━━━ DATA FOR ANALYSIS ━━━

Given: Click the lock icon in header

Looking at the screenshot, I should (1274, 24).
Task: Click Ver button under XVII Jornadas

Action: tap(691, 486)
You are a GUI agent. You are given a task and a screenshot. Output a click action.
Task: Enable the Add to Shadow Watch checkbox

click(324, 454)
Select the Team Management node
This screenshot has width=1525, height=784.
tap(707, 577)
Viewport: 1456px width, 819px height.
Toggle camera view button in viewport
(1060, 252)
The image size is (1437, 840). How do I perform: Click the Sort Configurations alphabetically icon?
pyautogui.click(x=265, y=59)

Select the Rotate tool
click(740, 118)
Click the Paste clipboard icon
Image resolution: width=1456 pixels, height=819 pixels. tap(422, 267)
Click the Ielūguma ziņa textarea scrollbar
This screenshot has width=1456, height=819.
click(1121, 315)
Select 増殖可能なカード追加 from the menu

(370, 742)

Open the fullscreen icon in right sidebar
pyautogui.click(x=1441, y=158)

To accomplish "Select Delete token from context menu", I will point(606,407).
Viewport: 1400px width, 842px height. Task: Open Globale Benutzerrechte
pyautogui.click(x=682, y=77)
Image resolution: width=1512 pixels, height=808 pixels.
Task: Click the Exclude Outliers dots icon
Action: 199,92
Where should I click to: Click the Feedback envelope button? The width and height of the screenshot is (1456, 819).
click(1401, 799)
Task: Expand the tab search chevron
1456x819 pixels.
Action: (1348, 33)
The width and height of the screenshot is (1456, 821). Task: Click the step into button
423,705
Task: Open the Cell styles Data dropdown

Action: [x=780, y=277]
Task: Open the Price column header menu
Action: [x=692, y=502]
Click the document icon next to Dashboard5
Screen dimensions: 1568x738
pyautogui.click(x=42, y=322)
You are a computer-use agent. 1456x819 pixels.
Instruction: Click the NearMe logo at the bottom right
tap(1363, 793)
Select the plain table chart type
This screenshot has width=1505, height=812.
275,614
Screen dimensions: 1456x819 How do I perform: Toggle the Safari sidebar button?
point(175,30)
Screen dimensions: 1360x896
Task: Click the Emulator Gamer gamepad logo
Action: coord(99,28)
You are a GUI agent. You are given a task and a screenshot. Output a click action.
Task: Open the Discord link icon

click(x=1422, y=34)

━━━

Transcribe the records above exactly.

Given: Click the lock icon in header

Looking at the screenshot, I should (1274, 24).
Task: Click Ver button under XVII Jornadas

Action: tap(691, 486)
You are a GUI agent. You are given a task and a screenshot. Output a click action.
Task: Enable the Add to Shadow Watch checkbox

click(324, 454)
Select the Team Management node
This screenshot has width=1525, height=784.
tap(707, 577)
Viewport: 1456px width, 819px height.
Toggle camera view button in viewport
(1060, 252)
The image size is (1437, 840). How do I perform: Click the Sort Configurations alphabetically icon?
pyautogui.click(x=265, y=59)

Select the Rotate tool
click(740, 118)
Click the Paste clipboard icon
Image resolution: width=1456 pixels, height=819 pixels. tap(422, 267)
Click the Ielūguma ziņa textarea scrollbar
This screenshot has width=1456, height=819.
click(1121, 315)
Select 増殖可能なカード追加 from the menu

(370, 742)

Open the fullscreen icon in right sidebar
pyautogui.click(x=1441, y=158)

To accomplish "Select Delete token from context menu", I will point(606,407).
Viewport: 1400px width, 842px height. Task: Open Globale Benutzerrechte
pyautogui.click(x=682, y=77)
Image resolution: width=1512 pixels, height=808 pixels.
Task: Click the Exclude Outliers dots icon
Action: 199,92
Where should I click to: Click the Feedback envelope button? The width and height of the screenshot is (1456, 819).
click(1401, 799)
Task: Expand the tab search chevron
1456x819 pixels.
Action: (1348, 33)
The width and height of the screenshot is (1456, 821). Task: Click the step into button
423,705
Task: Open the Cell styles Data dropdown

Action: [x=780, y=277]
Task: Open the Price column header menu
Action: [x=692, y=502]
Click the document icon next to Dashboard5
Screen dimensions: 1568x738
pyautogui.click(x=42, y=322)
You are a computer-use agent. 1456x819 pixels.
Instruction: Click the NearMe logo at the bottom right
tap(1363, 793)
Select the plain table chart type
This screenshot has width=1505, height=812.
275,614
Screen dimensions: 1456x819 How do I perform: Toggle the Safari sidebar button?
point(175,30)
Screen dimensions: 1360x896
Task: Click the Emulator Gamer gamepad logo
Action: coord(99,28)
You are a GUI agent. You are given a task and a screenshot. Output a click action.
Task: Open the Discord link icon

click(x=1422, y=34)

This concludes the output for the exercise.